# Too soon to scout?



## Brm113 (Jan 10, 2014)

Hey all, first time turkey hunter here. I have been studying and learning as much as I can and I am obsessed with turkey hunting, I can't wait to get out. I am just wondering if it is too early to start scouting? When do you start scouting? I have a few spots picked out, I am getting pretty good with my calls, and have a nice decoy. What are the birds patterns at this time of year? Any info would really be appreciated. Thanks!


----------



## utahgolf (Sep 8, 2007)

Do what I do. Buy a general tag and head up scouting during the LE season. Be sure to call a ton and hike around for awhile.


----------



## Brm113 (Jan 10, 2014)

Ya, I didn't put in for LE cuz I wanted to wait till I get the hang of the sport.

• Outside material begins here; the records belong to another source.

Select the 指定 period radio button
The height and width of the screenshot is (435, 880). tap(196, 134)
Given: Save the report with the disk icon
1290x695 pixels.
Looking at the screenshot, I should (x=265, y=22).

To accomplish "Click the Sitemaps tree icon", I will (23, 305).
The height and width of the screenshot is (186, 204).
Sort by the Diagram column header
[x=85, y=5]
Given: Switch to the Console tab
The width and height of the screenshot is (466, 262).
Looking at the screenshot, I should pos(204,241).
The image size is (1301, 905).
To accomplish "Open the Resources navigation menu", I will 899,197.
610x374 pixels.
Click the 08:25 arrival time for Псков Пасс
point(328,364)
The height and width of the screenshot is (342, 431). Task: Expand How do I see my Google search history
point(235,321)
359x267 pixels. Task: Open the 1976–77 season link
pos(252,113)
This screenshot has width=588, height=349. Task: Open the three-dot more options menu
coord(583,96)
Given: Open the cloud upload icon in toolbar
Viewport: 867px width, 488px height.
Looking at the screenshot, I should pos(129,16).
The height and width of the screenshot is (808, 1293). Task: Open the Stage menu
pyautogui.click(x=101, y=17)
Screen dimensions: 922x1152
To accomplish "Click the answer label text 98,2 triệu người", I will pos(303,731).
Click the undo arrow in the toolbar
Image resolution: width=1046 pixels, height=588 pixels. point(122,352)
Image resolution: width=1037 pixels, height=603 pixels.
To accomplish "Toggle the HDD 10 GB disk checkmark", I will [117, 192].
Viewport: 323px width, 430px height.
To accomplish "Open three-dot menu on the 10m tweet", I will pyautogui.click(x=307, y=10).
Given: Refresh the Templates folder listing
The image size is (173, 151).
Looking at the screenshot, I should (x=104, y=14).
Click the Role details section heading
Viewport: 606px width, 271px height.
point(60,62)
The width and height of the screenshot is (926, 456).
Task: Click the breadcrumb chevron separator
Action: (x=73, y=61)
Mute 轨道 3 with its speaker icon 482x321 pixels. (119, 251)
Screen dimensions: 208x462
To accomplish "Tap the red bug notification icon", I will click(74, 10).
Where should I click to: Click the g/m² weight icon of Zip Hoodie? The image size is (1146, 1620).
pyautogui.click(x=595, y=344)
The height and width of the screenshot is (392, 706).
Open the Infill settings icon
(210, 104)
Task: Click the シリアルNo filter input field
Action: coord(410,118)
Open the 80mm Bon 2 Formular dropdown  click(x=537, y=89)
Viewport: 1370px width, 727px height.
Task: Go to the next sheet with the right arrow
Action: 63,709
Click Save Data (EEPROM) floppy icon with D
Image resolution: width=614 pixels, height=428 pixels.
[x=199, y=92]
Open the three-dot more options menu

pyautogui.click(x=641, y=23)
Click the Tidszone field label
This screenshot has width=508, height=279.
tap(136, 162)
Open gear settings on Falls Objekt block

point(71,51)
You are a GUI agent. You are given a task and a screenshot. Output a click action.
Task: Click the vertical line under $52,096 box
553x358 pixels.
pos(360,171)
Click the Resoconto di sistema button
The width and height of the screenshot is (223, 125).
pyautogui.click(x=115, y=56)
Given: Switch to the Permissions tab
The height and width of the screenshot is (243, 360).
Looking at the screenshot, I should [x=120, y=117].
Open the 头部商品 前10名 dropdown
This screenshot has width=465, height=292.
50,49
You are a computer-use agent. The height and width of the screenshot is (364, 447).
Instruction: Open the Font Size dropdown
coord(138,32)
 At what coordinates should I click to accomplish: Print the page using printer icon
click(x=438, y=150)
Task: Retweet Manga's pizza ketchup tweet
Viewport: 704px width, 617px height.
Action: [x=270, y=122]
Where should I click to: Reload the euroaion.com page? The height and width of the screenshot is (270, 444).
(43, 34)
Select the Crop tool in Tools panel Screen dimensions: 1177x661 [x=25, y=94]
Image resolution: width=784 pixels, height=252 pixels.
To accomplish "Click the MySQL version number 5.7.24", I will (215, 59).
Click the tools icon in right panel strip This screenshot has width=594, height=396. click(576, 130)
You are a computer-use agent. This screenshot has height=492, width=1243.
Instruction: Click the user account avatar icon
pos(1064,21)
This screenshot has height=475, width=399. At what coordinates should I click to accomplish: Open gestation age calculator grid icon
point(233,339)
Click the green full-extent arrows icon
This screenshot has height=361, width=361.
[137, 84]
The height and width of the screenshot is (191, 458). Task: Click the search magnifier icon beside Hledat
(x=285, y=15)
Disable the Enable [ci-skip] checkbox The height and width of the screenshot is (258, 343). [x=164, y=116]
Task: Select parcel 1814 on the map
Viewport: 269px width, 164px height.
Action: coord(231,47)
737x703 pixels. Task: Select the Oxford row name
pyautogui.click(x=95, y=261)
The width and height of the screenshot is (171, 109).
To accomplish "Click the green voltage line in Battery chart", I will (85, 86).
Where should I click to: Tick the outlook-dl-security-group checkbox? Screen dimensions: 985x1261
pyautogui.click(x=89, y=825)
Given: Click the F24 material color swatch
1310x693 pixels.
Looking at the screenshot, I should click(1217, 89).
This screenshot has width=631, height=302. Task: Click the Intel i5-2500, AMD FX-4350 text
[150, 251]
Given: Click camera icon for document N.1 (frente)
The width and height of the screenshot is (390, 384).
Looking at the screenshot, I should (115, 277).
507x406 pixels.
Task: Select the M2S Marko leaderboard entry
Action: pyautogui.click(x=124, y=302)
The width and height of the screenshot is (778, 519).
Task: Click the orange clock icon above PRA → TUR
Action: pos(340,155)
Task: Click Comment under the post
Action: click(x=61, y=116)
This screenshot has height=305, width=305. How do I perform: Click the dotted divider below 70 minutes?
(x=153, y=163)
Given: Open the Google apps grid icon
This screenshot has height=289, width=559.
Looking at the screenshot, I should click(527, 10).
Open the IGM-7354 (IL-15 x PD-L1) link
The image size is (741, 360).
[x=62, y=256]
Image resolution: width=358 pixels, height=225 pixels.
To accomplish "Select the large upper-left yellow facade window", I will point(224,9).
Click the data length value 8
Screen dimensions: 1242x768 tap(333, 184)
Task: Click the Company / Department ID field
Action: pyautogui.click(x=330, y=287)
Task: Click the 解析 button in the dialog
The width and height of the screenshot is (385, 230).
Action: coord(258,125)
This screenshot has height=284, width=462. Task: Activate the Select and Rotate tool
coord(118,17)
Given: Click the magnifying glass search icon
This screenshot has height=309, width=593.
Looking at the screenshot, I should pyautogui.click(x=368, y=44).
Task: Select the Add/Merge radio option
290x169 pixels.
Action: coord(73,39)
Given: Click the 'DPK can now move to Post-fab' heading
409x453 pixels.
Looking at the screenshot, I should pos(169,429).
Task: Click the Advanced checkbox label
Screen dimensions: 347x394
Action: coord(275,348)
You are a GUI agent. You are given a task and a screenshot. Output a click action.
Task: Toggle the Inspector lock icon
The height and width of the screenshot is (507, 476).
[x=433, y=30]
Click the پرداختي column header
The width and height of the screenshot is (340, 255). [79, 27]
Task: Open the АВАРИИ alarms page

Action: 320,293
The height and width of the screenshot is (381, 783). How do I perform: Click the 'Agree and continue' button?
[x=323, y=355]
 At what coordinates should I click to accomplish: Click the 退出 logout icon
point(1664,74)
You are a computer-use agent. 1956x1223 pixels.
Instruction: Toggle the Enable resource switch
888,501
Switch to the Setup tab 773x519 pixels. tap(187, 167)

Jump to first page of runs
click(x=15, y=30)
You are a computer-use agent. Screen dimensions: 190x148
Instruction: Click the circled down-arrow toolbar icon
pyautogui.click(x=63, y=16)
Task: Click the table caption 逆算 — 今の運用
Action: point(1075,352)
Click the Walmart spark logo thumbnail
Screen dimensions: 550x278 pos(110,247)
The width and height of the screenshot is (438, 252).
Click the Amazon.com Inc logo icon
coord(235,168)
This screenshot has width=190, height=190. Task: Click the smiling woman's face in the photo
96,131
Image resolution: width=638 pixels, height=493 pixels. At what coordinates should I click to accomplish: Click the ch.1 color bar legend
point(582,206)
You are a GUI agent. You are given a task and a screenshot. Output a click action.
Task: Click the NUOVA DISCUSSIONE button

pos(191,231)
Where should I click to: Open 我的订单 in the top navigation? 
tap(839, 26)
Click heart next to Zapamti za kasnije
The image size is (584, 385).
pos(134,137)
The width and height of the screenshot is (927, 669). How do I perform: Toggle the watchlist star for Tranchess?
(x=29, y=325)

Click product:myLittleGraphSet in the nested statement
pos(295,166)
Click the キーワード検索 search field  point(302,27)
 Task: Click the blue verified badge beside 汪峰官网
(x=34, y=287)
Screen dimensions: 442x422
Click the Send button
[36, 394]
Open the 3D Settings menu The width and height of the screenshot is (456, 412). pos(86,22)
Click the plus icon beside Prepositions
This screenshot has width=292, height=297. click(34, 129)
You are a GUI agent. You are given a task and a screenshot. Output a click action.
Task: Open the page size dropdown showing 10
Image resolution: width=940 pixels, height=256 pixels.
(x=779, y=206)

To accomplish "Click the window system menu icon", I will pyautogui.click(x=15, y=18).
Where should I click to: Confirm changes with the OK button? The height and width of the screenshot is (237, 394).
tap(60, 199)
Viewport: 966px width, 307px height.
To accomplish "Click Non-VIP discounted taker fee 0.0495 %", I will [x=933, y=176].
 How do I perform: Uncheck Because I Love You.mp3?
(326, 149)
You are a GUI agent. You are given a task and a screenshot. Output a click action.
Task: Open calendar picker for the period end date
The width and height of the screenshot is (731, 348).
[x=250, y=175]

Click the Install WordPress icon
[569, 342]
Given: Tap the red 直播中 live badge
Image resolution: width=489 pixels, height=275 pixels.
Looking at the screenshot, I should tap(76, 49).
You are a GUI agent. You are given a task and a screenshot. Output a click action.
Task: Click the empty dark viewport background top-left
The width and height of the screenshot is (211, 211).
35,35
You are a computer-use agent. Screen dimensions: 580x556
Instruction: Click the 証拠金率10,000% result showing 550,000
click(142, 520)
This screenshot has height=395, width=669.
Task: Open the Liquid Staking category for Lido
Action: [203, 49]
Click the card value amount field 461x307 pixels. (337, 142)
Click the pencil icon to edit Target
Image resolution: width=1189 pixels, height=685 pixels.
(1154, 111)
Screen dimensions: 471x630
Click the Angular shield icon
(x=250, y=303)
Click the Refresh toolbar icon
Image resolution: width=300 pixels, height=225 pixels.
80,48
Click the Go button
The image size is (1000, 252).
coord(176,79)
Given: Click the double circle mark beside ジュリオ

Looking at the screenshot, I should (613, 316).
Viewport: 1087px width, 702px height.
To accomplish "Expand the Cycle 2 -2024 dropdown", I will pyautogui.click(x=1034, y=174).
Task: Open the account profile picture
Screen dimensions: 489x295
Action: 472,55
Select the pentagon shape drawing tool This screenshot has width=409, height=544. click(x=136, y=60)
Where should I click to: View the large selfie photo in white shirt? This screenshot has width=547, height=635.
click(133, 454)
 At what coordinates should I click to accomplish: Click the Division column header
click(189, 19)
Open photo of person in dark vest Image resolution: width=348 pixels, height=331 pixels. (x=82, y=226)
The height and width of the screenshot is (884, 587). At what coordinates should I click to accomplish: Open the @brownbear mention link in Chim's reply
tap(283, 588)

Thanks.


----------



## gpskid (Jul 24, 2012)

:shock:
...
Yes to early, unless you just want to see whats in the area, most mature Toms will be off on there own area away from hens and jakes.
Then miles from now
I scout the night before, and never call before.
Well maybe a bedtime call if I feel its a done deal, and no want-to be turkey hunters in the area
Good luck, Bp take over


----------



## hawglips (Aug 23, 2013)

They're in their winter areas at present. Toms won't be in the same spots come spring, in most cases.


----------



## BPturkeys (Sep 13, 2007)

gpskid said:


> :shock:
> ...
> Yes to early, unless you just want to see whats in the area, most mature Toms will be off on there own area away from hens and jakes.
> Then miles from now
> ...


gpskid is right. Birds will be for the most part down fairly low in the farm lands, around feed lots and open fields this time of year and in large bunches. As it starts to warm(and longer day light) the bunches break up and some start to move onto higher ground, generally following the water. Beyond confirming there are birds in the general area that will move come spring, scouting this time of year is of little value come the morning of the hunt. Useful scouting should start around the end of March, first of April to narrow the areas that hold birds with final patterning done no more than a day or two before the hunt. The fresher your intel, the better your chance of setting up/hunting in the right area. Good luck, hunt safely with respect for other hunters and land owners and you will enjoy turkey hunting the rest of your life.


----------